> [EXERCISE] Please update the lines from the one with "Click the DINING" to the one with "Click the FOYER", changing "label" to "tag" and leaving everything else as it is.

> [SUPPLIED DATA]

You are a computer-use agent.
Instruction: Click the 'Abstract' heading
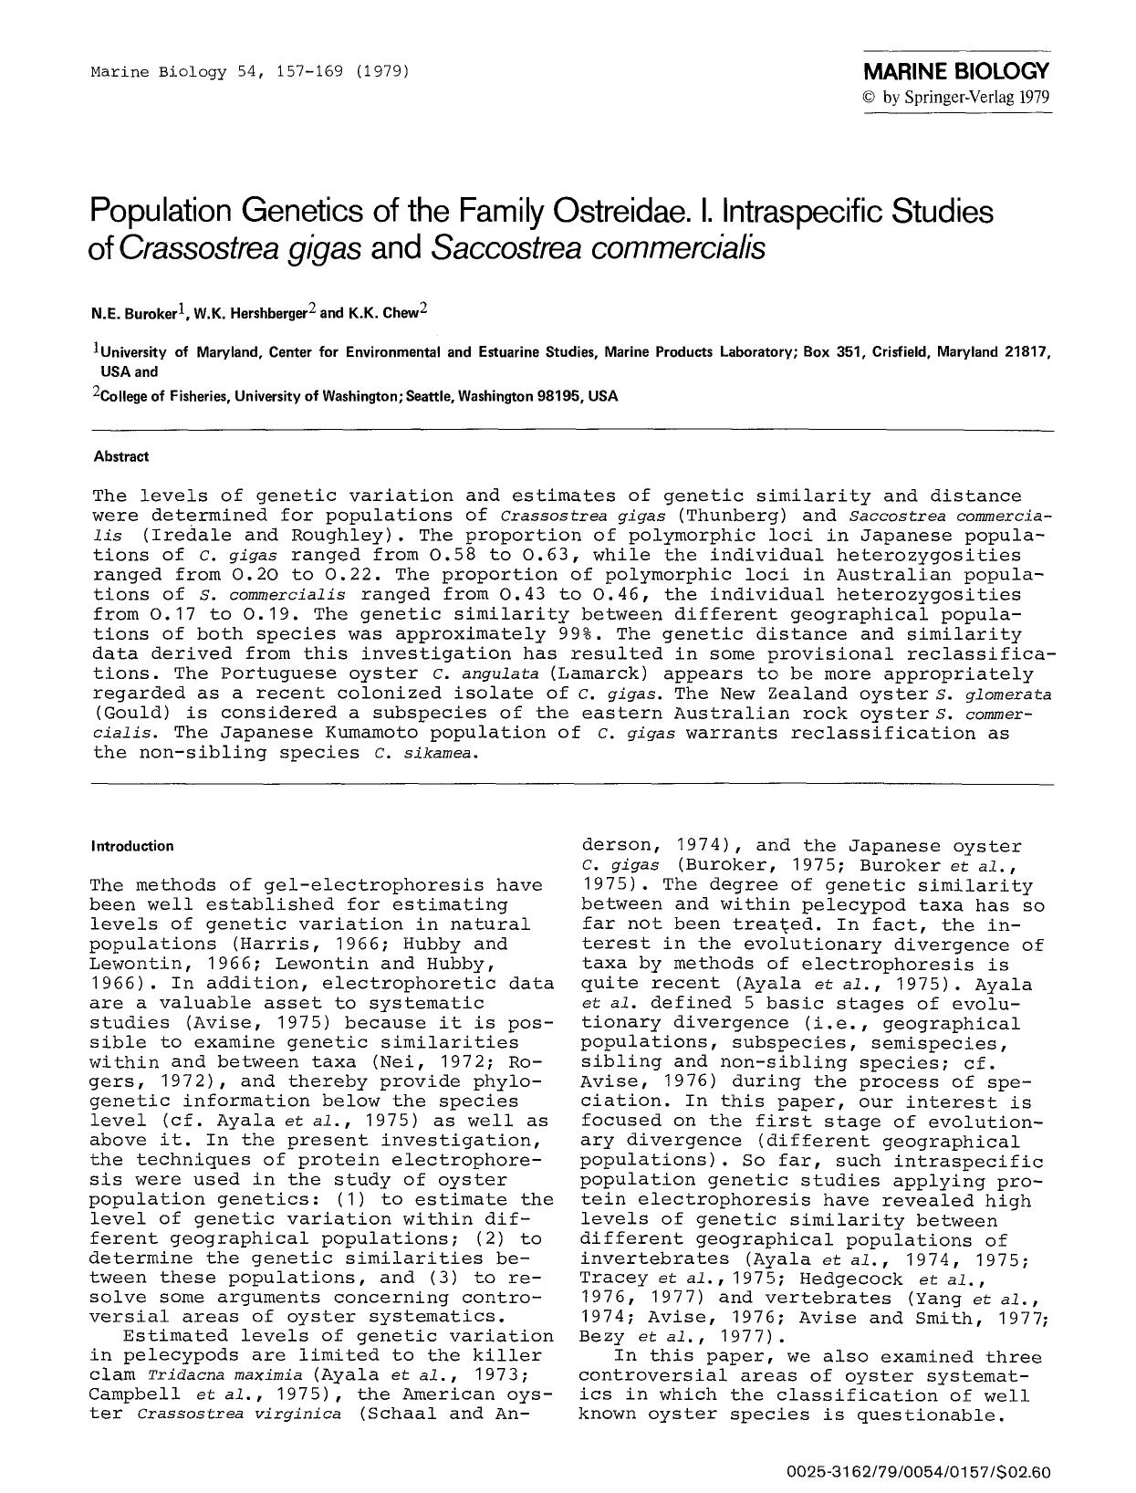click(x=121, y=456)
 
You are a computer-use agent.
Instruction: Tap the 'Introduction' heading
click(x=132, y=846)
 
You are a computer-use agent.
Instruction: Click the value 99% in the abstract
click(x=577, y=634)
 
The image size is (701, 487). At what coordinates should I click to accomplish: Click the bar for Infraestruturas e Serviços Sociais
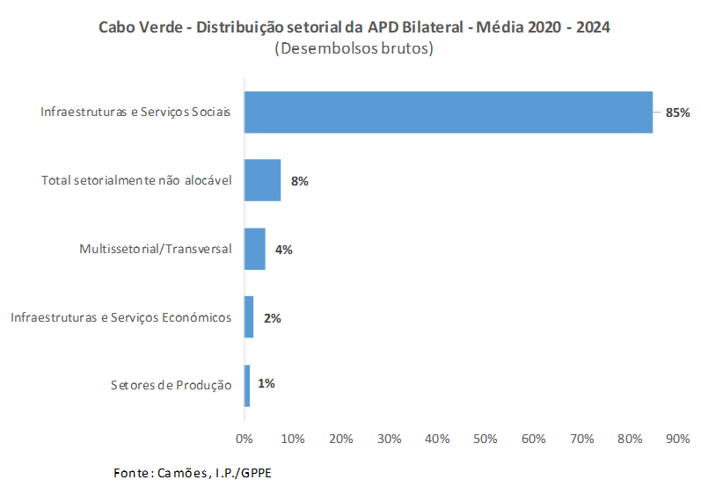click(448, 113)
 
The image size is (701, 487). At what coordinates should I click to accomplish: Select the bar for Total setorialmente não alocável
click(262, 180)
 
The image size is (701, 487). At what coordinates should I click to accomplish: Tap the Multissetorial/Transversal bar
click(254, 249)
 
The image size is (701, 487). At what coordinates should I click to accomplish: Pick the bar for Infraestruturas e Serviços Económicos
click(249, 317)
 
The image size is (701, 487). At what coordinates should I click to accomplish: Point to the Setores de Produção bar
click(247, 386)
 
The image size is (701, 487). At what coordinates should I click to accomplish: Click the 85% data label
click(678, 113)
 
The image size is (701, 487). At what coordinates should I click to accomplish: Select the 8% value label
click(299, 181)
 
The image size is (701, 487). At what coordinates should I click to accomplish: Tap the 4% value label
click(283, 250)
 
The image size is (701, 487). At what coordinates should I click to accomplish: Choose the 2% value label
click(272, 318)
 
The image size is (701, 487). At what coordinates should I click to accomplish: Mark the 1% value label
click(267, 383)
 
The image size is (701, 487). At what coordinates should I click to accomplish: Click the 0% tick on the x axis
click(245, 438)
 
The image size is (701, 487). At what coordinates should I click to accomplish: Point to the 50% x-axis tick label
click(486, 438)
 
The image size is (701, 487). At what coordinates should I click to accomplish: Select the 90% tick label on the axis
click(678, 438)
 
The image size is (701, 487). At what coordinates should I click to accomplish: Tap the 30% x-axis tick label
click(389, 438)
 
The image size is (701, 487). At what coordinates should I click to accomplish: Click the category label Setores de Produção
click(171, 386)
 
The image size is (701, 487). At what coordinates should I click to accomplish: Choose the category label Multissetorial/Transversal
click(155, 249)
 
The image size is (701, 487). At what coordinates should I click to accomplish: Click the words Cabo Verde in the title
click(136, 27)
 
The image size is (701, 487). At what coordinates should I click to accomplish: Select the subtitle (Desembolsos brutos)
click(354, 49)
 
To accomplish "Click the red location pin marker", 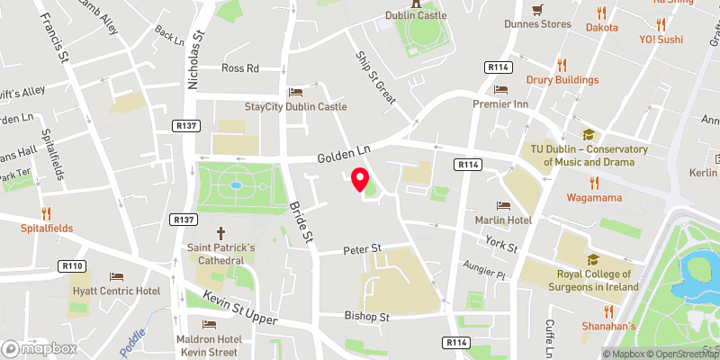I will coord(361,180).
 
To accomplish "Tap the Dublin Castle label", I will coord(417,15).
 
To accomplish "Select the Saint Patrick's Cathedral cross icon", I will coord(221,231).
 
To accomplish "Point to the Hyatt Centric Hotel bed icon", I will coord(115,277).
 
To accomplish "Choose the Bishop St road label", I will coord(366,317).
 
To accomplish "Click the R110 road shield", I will coord(73,266).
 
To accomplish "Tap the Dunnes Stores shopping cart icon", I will coord(537,10).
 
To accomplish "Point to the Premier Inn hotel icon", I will coord(500,90).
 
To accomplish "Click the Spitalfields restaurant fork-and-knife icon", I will coord(46,213).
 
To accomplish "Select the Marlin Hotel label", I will coord(503,220).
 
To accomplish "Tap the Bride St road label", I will coord(300,220).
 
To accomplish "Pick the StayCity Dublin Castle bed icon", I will coord(295,93).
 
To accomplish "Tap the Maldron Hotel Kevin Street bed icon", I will coord(210,324).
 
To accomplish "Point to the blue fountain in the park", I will coord(236,184).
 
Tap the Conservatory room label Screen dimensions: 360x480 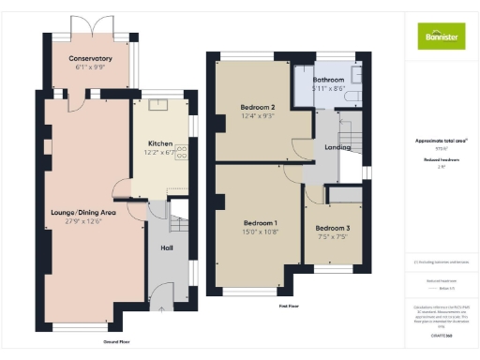(90, 58)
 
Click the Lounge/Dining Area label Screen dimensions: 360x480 (82, 212)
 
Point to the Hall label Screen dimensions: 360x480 (166, 248)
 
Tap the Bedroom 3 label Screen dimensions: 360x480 (331, 228)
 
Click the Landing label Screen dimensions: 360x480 (338, 147)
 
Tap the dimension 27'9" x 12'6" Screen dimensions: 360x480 (82, 222)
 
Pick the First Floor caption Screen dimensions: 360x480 (288, 306)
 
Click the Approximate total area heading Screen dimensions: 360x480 (440, 141)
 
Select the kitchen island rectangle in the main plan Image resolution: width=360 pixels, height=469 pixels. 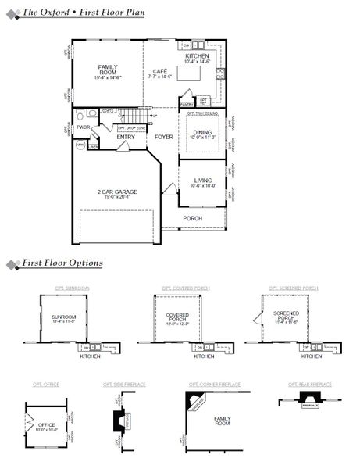click(x=190, y=73)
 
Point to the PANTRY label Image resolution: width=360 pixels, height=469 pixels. click(x=187, y=103)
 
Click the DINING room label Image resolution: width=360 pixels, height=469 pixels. click(x=201, y=134)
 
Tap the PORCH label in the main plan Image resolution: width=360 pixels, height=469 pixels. click(x=192, y=218)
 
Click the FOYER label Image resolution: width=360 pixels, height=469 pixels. click(x=163, y=137)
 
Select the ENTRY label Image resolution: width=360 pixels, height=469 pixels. click(x=126, y=137)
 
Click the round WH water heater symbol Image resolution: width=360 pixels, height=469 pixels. click(x=80, y=145)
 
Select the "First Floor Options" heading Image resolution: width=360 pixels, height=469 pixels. click(x=62, y=263)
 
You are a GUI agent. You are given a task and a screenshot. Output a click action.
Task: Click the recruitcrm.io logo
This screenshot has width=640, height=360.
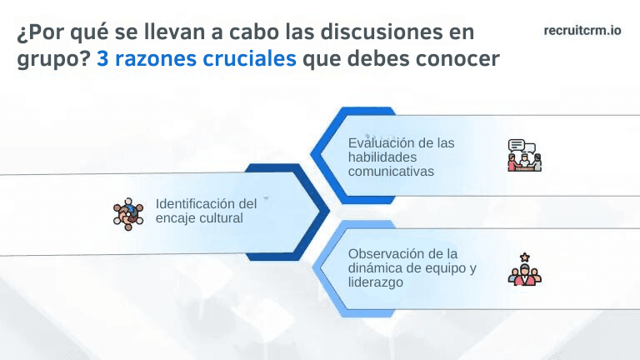[x=582, y=30]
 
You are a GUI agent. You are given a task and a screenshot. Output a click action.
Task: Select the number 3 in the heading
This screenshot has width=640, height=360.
[x=102, y=60]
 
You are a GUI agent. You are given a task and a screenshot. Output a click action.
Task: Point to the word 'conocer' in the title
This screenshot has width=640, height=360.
[x=460, y=60]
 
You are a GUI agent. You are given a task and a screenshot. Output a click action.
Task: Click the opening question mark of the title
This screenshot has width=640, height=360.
[x=22, y=33]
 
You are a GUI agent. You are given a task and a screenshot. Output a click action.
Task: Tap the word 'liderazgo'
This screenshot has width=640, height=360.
[x=376, y=282]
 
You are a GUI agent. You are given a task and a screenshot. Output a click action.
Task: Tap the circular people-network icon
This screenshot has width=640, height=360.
[x=128, y=213]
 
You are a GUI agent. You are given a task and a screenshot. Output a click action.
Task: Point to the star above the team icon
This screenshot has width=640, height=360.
[x=524, y=257]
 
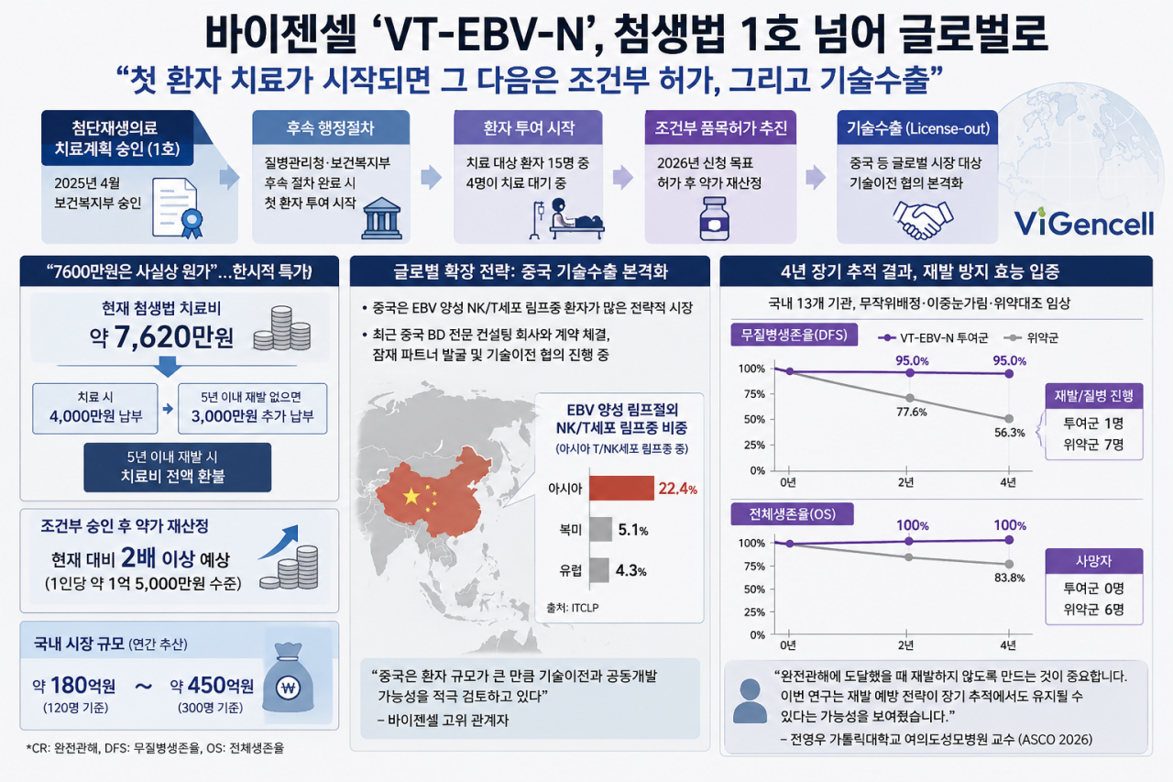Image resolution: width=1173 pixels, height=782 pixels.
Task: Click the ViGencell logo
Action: click(1083, 223)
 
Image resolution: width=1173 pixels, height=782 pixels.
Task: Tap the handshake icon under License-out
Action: click(922, 220)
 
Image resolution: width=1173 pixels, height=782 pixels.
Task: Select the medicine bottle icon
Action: click(715, 219)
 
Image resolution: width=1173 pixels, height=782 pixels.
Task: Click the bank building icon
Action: click(381, 218)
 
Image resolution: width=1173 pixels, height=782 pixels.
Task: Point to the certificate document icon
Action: click(178, 208)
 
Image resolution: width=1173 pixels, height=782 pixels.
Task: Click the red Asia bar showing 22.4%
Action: click(621, 488)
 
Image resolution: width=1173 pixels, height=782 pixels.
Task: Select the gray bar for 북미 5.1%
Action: click(600, 529)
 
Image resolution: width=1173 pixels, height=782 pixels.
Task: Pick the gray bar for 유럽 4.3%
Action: click(599, 570)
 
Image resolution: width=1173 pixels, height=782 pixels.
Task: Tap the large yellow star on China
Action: click(411, 496)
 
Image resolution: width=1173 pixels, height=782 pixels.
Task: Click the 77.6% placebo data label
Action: click(912, 413)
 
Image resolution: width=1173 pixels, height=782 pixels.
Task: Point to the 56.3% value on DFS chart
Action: click(1009, 433)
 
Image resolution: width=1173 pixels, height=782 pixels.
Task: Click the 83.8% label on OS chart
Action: click(1009, 578)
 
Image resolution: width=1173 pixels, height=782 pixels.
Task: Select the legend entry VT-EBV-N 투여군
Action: click(933, 338)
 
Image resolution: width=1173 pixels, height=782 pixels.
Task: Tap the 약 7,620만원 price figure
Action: click(161, 336)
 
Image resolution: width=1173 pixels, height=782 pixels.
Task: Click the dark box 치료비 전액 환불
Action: click(178, 468)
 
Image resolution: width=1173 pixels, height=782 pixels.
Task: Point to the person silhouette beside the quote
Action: click(750, 701)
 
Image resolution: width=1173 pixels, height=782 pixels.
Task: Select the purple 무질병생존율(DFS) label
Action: click(794, 336)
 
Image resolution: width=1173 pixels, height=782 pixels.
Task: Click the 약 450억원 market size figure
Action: click(212, 685)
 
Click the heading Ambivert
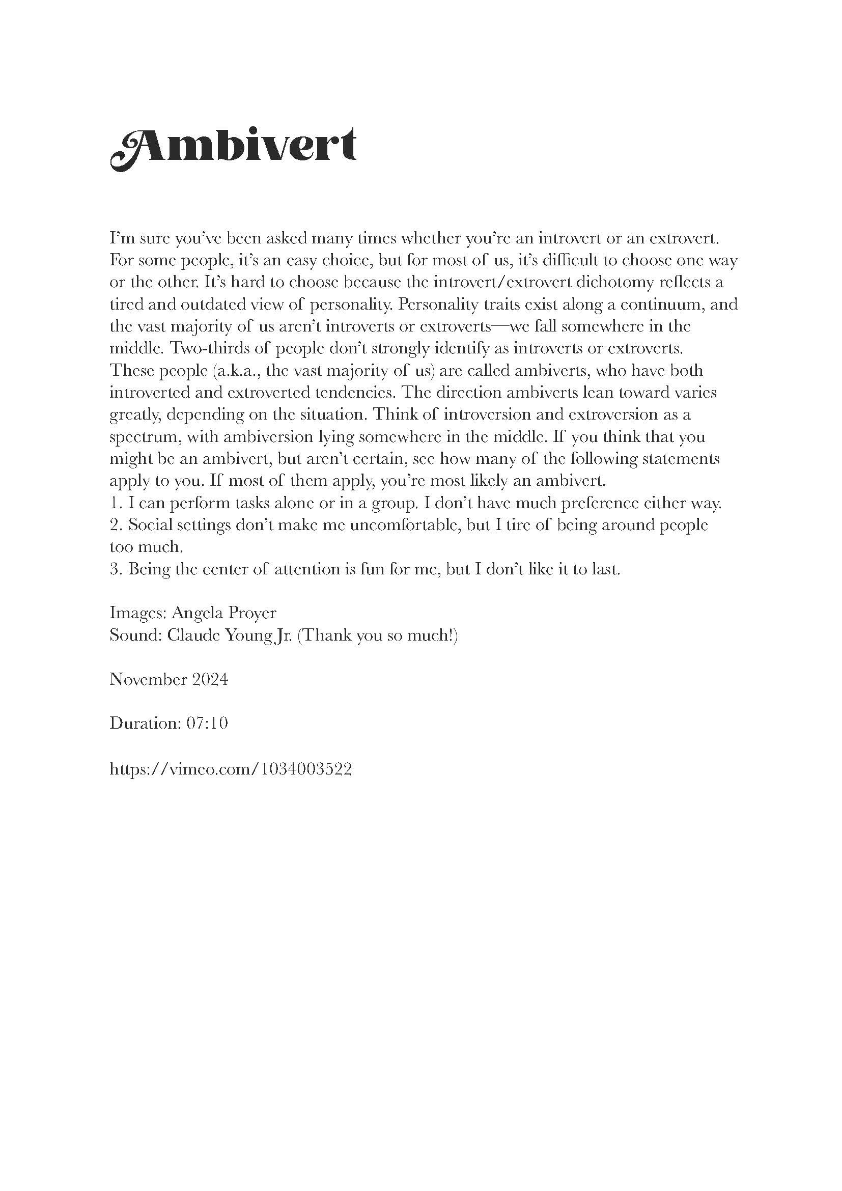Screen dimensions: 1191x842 [233, 148]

> [REPLY]
Click the DINING room tag Image resolution: width=360 pixels, height=469 pixels. click(x=201, y=134)
 
Tap the PORCH tag in the main plan Image resolution: width=360 pixels, height=469 pixels. click(x=192, y=218)
 
Click the FOYER tag Image resolution: width=360 pixels, height=469 pixels. click(x=163, y=137)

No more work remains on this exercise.